(Stored records)
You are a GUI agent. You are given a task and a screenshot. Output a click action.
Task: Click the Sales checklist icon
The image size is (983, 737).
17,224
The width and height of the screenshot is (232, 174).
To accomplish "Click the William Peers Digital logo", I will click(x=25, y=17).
==
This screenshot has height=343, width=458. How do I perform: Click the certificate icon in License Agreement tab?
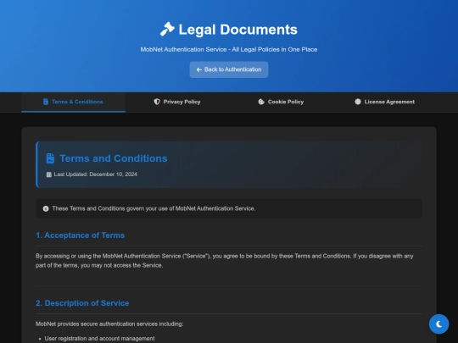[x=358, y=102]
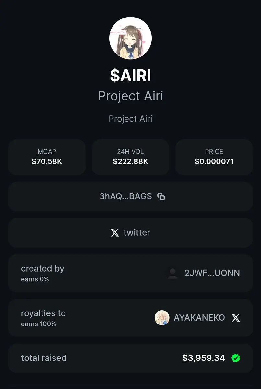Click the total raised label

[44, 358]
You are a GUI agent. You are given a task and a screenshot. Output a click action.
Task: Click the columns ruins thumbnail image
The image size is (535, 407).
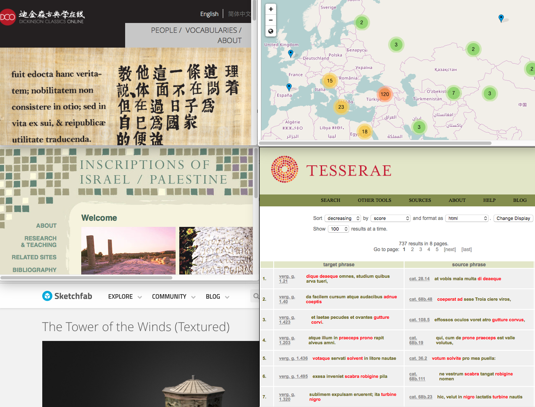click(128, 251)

- **TASK BRIEF**:
Retype the lines above exactly as they appear, from the line containing "This screenshot has" through the line containing "Task: Click the columns ruins thumbnail image", and leave out any pictures.

- **OUTPUT FOR THIS EXERCISE**:
This screenshot has height=343, width=458. How do I perform: Click the certificate icon in License Agreement tab?
[x=358, y=102]
Click the total raised label

[44, 358]
You are a GUI agent. You are given a task and a screenshot. Output a click action.
Task: Click the columns ruins thumbnail image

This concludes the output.